ABOUT THIS EXERCISE: Please write out each entry that follows, keeping it exactly the same.

Items listed in a dataset:

::::::::

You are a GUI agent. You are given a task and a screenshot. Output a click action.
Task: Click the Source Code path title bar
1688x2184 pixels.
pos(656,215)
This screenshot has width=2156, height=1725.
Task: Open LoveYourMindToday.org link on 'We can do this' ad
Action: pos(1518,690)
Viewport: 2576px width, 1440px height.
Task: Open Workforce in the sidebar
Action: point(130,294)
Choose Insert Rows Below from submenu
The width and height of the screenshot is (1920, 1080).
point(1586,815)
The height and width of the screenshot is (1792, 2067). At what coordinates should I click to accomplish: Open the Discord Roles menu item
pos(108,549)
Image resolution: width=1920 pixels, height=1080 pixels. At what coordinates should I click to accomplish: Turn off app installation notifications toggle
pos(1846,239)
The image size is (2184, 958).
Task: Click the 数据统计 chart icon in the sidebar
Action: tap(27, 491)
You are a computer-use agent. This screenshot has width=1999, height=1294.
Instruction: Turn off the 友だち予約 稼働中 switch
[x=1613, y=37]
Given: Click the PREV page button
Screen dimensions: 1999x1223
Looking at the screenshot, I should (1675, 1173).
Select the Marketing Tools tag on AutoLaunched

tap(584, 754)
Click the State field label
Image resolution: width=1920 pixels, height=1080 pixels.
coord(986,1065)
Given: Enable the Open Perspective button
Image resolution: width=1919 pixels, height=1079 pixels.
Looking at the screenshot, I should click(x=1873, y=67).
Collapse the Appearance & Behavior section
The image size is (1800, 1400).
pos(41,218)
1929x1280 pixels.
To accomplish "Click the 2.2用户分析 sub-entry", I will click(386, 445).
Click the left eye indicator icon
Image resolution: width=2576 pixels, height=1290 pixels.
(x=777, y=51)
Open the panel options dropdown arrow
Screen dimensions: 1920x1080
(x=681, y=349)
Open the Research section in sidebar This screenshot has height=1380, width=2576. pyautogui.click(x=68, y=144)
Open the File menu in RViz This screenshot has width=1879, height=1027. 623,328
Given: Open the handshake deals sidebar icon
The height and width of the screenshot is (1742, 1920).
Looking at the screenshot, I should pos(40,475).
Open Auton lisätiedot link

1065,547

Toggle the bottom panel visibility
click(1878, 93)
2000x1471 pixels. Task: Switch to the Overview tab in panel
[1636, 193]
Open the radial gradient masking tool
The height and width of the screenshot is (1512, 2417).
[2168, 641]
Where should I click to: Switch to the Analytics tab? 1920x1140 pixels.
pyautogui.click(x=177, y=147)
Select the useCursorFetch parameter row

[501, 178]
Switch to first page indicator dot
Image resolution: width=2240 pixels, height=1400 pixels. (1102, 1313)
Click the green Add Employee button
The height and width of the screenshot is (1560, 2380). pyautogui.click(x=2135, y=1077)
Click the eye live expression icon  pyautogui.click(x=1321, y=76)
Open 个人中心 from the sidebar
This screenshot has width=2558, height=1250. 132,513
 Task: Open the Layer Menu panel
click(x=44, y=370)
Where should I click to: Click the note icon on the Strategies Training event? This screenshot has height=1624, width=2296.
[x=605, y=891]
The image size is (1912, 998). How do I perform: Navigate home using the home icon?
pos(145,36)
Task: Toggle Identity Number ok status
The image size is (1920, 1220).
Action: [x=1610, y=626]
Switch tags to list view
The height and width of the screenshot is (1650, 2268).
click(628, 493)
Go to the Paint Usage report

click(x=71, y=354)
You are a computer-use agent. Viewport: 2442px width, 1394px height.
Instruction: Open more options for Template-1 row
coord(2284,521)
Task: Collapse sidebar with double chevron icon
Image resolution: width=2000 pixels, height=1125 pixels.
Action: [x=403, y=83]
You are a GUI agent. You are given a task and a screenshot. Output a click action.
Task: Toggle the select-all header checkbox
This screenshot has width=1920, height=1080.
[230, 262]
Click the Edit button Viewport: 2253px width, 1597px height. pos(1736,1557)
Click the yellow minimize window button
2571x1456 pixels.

::::::::

RESPONSE BOX:
You are a GUI agent. You are given a task and a screenshot. Output a click action.
Task: Click the Source Code path title bar
1688x2184 pixels.
pos(656,215)
This screenshot has width=2156, height=1725.
Task: Open LoveYourMindToday.org link on 'We can do this' ad
Action: pos(1518,690)
Viewport: 2576px width, 1440px height.
Task: Open Workforce in the sidebar
Action: point(130,294)
Choose Insert Rows Below from submenu
The width and height of the screenshot is (1920, 1080).
point(1586,815)
The height and width of the screenshot is (1792, 2067). At what coordinates should I click to accomplish: Open the Discord Roles menu item
pos(108,549)
Image resolution: width=1920 pixels, height=1080 pixels. At what coordinates should I click to accomplish: Turn off app installation notifications toggle
pos(1846,239)
The image size is (2184, 958).
Task: Click the 数据统计 chart icon in the sidebar
Action: tap(27, 491)
You are a computer-use agent. This screenshot has width=1999, height=1294.
Instruction: Turn off the 友だち予約 稼働中 switch
[x=1613, y=37]
Given: Click the PREV page button
Screen dimensions: 1999x1223
Looking at the screenshot, I should (1675, 1173).
Select the Marketing Tools tag on AutoLaunched

tap(584, 754)
Click the State field label
Image resolution: width=1920 pixels, height=1080 pixels.
coord(986,1065)
Given: Enable the Open Perspective button
Image resolution: width=1919 pixels, height=1079 pixels.
Looking at the screenshot, I should click(x=1873, y=67).
Collapse the Appearance & Behavior section
The image size is (1800, 1400).
pos(41,218)
1929x1280 pixels.
To accomplish "Click the 2.2用户分析 sub-entry", I will click(386, 445).
Click the left eye indicator icon
Image resolution: width=2576 pixels, height=1290 pixels.
(x=777, y=51)
Open the panel options dropdown arrow
Screen dimensions: 1920x1080
(x=681, y=349)
Open the Research section in sidebar This screenshot has height=1380, width=2576. pyautogui.click(x=68, y=144)
Open the File menu in RViz This screenshot has width=1879, height=1027. 623,328
Given: Open the handshake deals sidebar icon
The height and width of the screenshot is (1742, 1920).
Looking at the screenshot, I should pos(40,475).
Open Auton lisätiedot link

1065,547

Toggle the bottom panel visibility
click(1878, 93)
2000x1471 pixels. Task: Switch to the Overview tab in panel
[1636, 193]
Open the radial gradient masking tool
The height and width of the screenshot is (1512, 2417).
[2168, 641]
Where should I click to: Switch to the Analytics tab? 1920x1140 pixels.
pyautogui.click(x=177, y=147)
Select the useCursorFetch parameter row

[501, 178]
Switch to first page indicator dot
Image resolution: width=2240 pixels, height=1400 pixels. (1102, 1313)
Click the green Add Employee button
The height and width of the screenshot is (1560, 2380). pyautogui.click(x=2135, y=1077)
Click the eye live expression icon  pyautogui.click(x=1321, y=76)
Open 个人中心 from the sidebar
This screenshot has width=2558, height=1250. 132,513
 Task: Open the Layer Menu panel
click(x=44, y=370)
Where should I click to: Click the note icon on the Strategies Training event? This screenshot has height=1624, width=2296.
[x=605, y=891]
The image size is (1912, 998). How do I perform: Navigate home using the home icon?
pos(145,36)
Task: Toggle Identity Number ok status
The image size is (1920, 1220).
Action: [x=1610, y=626]
Switch tags to list view
The height and width of the screenshot is (1650, 2268).
click(628, 493)
Go to the Paint Usage report

click(x=71, y=354)
You are a computer-use agent. Viewport: 2442px width, 1394px height.
Instruction: Open more options for Template-1 row
coord(2284,521)
Task: Collapse sidebar with double chevron icon
Image resolution: width=2000 pixels, height=1125 pixels.
Action: [x=403, y=83]
You are a GUI agent. You are given a task and a screenshot. Output a click action.
Task: Toggle the select-all header checkbox
This screenshot has width=1920, height=1080.
[230, 262]
Click the Edit button Viewport: 2253px width, 1597px height. pos(1736,1557)
Click the yellow minimize window button
2571x1456 pixels.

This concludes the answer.